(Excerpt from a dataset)
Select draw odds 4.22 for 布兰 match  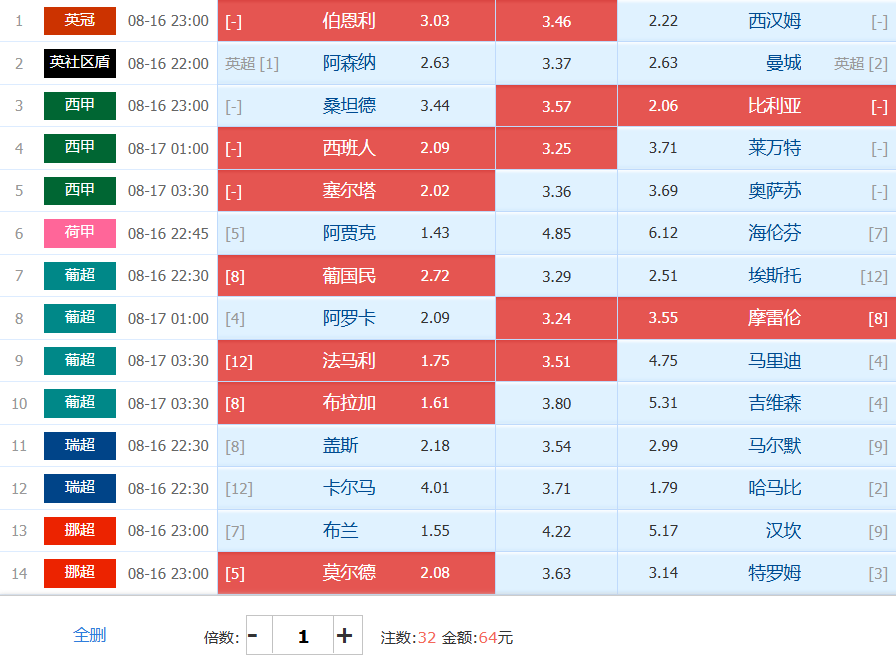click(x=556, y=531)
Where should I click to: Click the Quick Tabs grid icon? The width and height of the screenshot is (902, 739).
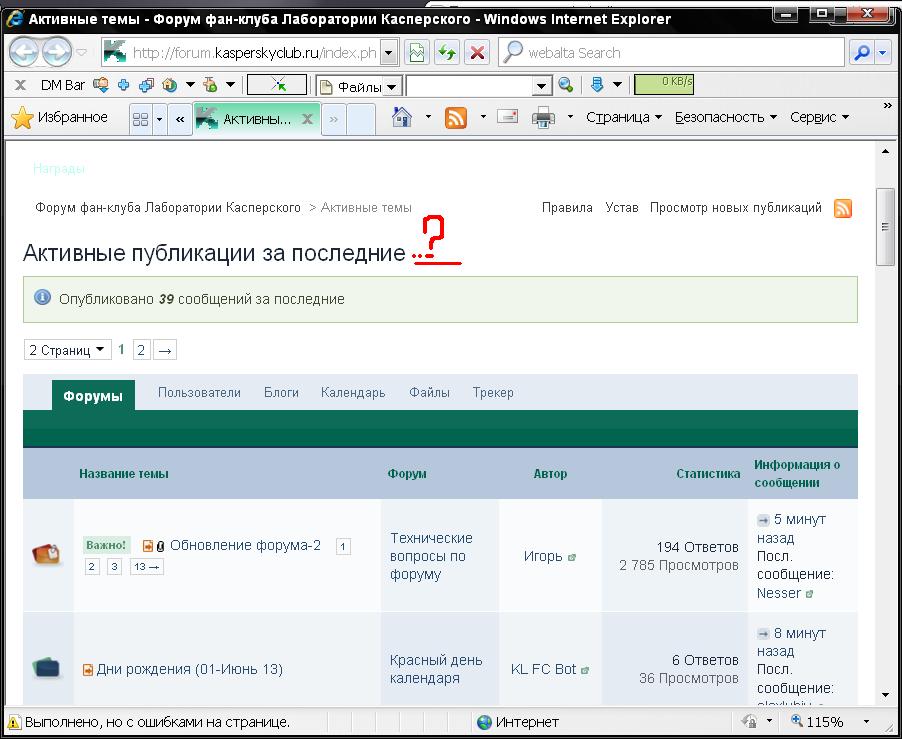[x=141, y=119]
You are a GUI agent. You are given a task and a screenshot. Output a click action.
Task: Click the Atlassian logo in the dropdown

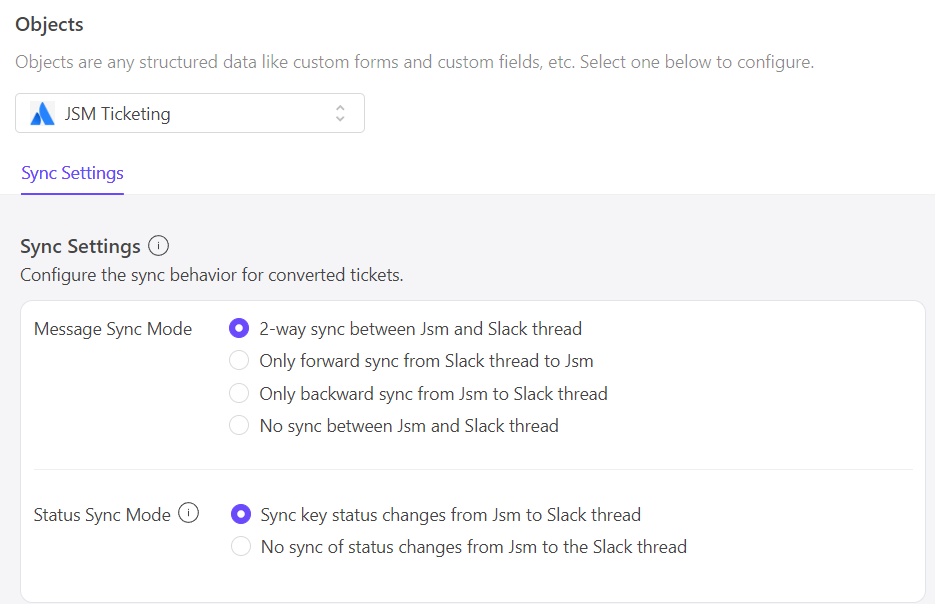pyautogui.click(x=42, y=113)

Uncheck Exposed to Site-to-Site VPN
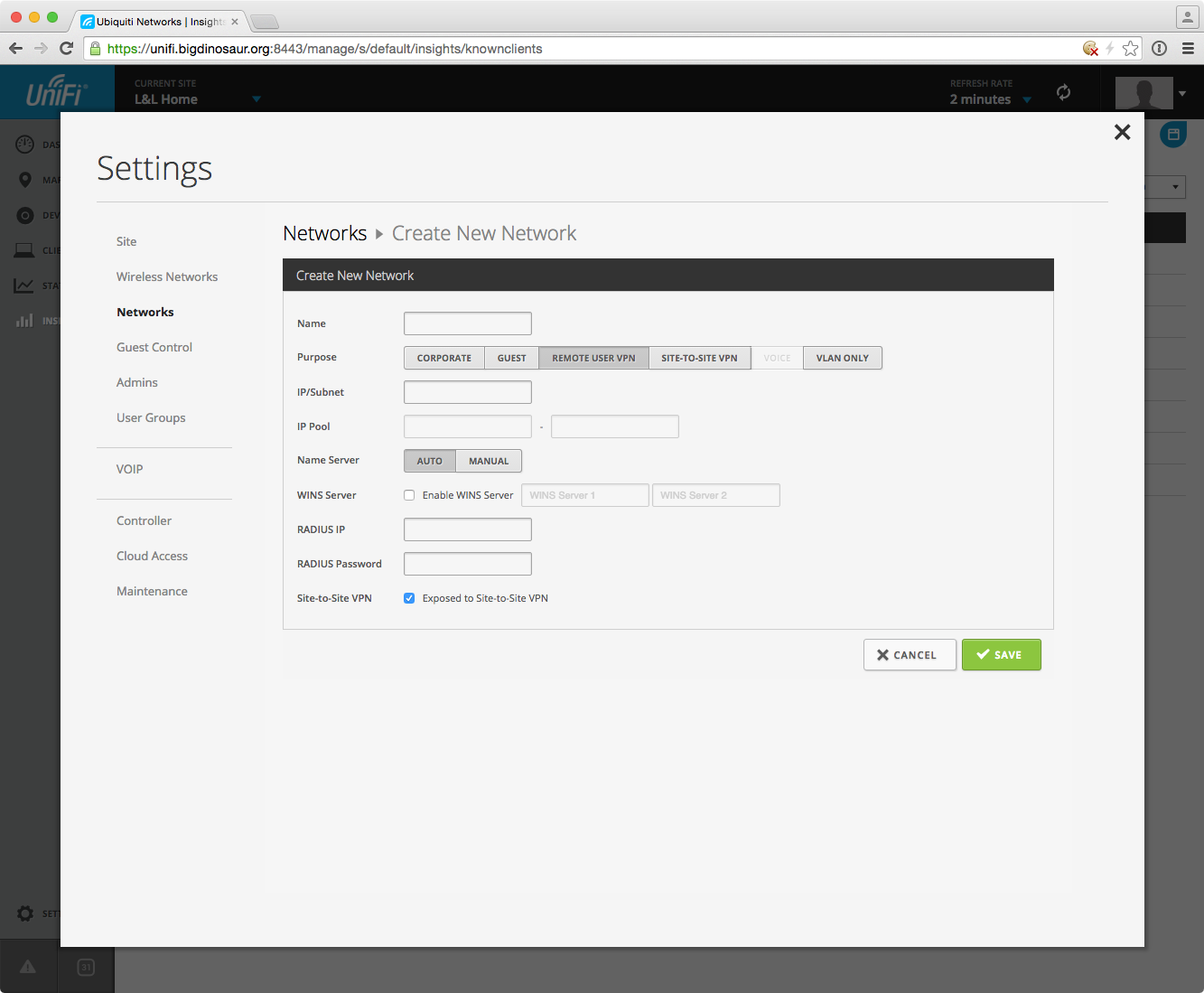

■ **INSTRUCTION**: Change "dropdown" to "menu" in the material from the line with "You are a GUI" up to and including the end of the material, leaving everything else unchanged. Leave the pictures out of your answer.

■ **CORRECT RESPONSE**:
You are a GUI agent. You are given a task and a screenshot. Output a click action.
Task: Click the Atlassian logo in the menu

pyautogui.click(x=42, y=113)

Uncheck Exposed to Site-to-Site VPN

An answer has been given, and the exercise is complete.